また、言葉を文字通りにしか読めないため、相手の言葉に対して言葉そのままで返すことから固く理屈っぽいという印象を持たれたり、相手の揚げ足を取っているように受け取られることがあり、対人関係がギクシャクしてしまいます。

特に日本人は、一つの言葉から様々な情報を読み取り行動するのを美徳としており、それが出来ない人はスマートなコミュニケーションが出来ない人という認識を持たれます。

相手の感情などをメタメッセージから読み取り動くこと…最近の流行語で言えば、忖度出来ることは良好な人間関係を構築する上で必要なスキルです。

メタメッセージ解読困難な状態になると、あの人は病気や怪我をしてから人が変わった、付き合いにくくなった…と周りの人から思われてしまうことが多々あります。

人間関係がうまくいかなくなり、社会生活が難しくなってしまいます。

対応のポイント

相手の感情などを理解しようとメタメッセージを読み取るのは簡単ではありません。

そのため、このような症状が出ている場合には周囲の人に正確な理解を求める必要があります。

家族、職場の同僚や上司、親しい友人や知人など日常的に接する人には、言葉を言葉のままに受取り、含ませたメッセージは読み取ることが出来ないため、丁寧に説明を要することを伝えます。

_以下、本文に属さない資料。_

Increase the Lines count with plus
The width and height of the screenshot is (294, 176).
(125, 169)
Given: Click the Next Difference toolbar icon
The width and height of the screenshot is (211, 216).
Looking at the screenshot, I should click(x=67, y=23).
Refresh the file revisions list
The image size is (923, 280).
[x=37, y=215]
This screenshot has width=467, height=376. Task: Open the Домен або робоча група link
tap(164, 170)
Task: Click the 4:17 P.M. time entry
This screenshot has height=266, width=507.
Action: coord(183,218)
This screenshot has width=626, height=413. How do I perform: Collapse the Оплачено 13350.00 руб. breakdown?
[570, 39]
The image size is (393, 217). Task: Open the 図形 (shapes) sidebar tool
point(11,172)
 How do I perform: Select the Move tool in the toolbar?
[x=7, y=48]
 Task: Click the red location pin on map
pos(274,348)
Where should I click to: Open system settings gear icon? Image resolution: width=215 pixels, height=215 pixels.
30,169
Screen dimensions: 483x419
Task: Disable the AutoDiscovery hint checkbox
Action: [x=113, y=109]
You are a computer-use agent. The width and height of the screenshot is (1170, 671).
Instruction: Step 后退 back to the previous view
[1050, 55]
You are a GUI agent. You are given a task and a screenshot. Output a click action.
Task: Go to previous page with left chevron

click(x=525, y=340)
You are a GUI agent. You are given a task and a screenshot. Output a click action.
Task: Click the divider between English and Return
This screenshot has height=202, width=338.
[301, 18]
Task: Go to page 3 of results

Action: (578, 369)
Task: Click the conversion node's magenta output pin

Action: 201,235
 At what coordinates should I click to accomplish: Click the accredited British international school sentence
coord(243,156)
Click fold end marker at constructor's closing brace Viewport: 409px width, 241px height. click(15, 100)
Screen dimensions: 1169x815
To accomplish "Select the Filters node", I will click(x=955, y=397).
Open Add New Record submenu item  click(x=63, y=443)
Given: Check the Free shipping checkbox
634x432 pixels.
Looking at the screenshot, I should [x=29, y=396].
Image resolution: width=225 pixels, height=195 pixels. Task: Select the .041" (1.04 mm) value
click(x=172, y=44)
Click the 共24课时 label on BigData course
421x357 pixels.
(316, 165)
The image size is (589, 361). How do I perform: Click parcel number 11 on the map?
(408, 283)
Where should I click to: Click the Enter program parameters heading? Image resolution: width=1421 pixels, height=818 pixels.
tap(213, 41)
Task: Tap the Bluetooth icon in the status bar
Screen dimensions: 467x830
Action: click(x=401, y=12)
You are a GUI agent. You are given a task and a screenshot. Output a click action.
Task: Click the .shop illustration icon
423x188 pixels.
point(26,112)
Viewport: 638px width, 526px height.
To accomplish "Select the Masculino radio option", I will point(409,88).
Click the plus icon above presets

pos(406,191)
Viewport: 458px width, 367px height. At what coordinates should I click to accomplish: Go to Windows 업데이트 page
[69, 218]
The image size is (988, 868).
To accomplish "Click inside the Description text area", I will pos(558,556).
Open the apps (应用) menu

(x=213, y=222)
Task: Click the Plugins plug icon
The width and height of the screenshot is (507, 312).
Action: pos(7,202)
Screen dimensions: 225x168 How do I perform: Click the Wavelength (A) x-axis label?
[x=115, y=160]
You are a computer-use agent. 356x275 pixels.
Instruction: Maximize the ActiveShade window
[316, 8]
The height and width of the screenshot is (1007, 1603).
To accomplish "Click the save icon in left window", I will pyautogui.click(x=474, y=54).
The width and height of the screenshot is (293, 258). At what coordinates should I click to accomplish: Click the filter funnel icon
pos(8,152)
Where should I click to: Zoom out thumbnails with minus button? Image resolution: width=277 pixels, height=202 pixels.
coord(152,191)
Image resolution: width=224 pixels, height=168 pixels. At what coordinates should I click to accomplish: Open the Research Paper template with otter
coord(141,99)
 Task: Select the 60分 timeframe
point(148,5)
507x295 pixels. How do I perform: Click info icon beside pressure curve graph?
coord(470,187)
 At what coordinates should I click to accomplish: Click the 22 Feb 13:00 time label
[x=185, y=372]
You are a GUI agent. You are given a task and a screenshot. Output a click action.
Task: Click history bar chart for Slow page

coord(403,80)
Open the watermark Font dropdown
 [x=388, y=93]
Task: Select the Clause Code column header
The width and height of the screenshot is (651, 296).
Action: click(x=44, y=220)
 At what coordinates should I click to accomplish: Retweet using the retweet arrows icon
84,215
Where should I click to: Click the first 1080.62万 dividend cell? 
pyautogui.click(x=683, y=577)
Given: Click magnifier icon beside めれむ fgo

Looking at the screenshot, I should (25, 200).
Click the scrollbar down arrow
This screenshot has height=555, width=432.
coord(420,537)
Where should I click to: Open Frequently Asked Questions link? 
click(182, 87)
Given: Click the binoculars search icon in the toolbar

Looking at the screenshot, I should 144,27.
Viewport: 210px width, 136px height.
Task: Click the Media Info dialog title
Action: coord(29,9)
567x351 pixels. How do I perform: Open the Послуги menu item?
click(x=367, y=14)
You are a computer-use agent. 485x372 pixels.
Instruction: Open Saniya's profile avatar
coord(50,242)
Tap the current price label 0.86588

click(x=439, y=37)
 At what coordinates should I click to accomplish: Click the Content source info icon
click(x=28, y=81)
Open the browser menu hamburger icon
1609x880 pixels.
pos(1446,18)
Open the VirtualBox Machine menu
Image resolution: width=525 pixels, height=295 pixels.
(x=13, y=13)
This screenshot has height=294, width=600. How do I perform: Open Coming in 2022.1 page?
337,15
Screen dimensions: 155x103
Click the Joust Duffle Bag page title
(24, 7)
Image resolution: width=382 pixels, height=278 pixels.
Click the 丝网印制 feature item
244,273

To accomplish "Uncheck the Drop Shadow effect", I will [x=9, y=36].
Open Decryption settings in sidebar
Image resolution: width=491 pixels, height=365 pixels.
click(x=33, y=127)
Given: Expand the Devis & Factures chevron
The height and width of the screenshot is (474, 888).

メタメッセージを読み取ることは難しいため、読み取るという負担を極力周囲が意識して減らしてあげるようにしてあげてください。

初対面の人や親しくない人との関係構築はなかなか難しくなりますが、そういった人との接する機会は絶対的に少ないため、とりあえずは身近な人との関係をうまくやることに重点を置いてみましょう。

リハビリや診察室で『空気が読めないと言われるけれどどうしたら良いか』という声を聞くことがありますが、メタメッセージを読むというのはかなり難易度の高いことなため、周囲の人への理解・協力を呼びかけるようにしてくださいとお答えすることが多いです。

メタメッセージの解読については、身近な人から慣らしていき、長期的に構えるようにしてください。

おわりに

メタメッセージ解読困難に対しての対応は、まずは周囲の理解と協力が必要不可欠になります。

言葉を言葉のままにしか受け取れないため、含みを持たせず言葉のまま受け取れるようにしてあげなければなりません。

場数を踏んでいくことで変化が出てくることもありますので、コミュニケーションを取るのを避けようとせず、接してあげるようにしてください。